The inflation test

Inflationistas have long insisted that the Fed can “print” all the money it wants. Deflationistas argue that it can’t. And now, we are beginning the process of finding out who is correct:

Fed Looks to Spur Growth by Buying Government Debt. Federal Reserve officials decided to reinvest principal payments on mortgage holdings into long-term Treasury securities, making their first attempt to bolster growth since March 2009 to keep the slowing U.S. economy from relapsing into recession.

The conventional inflationist argument is that the government can print as much paper as it wants. The problem with that is that in the US system, the government doesn’t print any paper, the Fed prints it and the government borrows from the Fed. So, the revised inflationist argument is that the purchase of Federal government debt is effectively the same thing as simply printing paper. I am dubious of this, as I am confident that the addition of these two intermediary steps with all the various complications they likely entail will derail the assumed equivalence.

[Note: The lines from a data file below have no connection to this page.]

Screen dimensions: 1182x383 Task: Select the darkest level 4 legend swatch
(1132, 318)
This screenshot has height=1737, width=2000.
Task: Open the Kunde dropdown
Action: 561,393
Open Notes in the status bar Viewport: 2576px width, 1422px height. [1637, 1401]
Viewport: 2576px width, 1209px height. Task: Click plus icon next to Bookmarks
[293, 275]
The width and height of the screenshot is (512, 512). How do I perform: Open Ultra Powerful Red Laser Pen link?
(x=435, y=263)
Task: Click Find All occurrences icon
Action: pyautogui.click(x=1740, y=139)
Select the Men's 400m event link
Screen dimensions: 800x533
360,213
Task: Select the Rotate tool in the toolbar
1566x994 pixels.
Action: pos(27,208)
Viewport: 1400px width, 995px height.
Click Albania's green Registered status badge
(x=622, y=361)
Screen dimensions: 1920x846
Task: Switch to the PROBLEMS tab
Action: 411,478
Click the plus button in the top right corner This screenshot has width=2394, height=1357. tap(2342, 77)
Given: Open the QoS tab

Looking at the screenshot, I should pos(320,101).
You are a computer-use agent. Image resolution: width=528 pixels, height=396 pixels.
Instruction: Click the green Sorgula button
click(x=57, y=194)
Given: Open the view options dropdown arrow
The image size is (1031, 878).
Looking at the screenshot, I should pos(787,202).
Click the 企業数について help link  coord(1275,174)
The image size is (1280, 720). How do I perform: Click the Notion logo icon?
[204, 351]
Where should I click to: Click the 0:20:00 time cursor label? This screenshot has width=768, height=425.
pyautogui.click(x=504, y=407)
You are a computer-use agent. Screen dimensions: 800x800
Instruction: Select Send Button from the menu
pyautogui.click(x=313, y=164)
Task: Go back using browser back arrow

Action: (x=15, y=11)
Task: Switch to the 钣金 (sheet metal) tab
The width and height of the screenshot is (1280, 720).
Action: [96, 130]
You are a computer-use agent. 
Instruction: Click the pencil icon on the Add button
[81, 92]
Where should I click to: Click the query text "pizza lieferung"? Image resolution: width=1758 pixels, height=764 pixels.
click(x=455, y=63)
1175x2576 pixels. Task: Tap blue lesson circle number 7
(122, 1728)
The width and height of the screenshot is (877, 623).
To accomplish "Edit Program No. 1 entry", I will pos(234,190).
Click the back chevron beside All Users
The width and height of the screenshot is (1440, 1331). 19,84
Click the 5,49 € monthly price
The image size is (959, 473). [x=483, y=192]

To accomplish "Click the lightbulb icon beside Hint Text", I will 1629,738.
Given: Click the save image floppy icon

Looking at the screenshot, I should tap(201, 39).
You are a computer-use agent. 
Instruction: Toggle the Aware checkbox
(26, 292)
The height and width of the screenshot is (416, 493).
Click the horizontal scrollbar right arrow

And then, of course, there is the question of whether the government can create debt as fast as it can print money even with the Fed promising that it will buy some of that debt. It is, after all, a mistake to assume that because the Fed has shown a willingness to buy a small portion of the newly-issued Federal debt, it will be willing to buy all of the newly-issued debt for an indefinite period of time. Which, you will note, is necessary if the equivalence is to hold.

I, for one, have seen absolutely no sign that the Federal Reserve is willing to put the interests of the national economy ahead of the health of its member banks, let alone itself. Have you? And remember, the $8 trillion in the M2 money supply is dwarfed by the $53 trillion in outstanding debt. The theoretical “printing” of the former will have to make up for the decline of the latter. Do the math.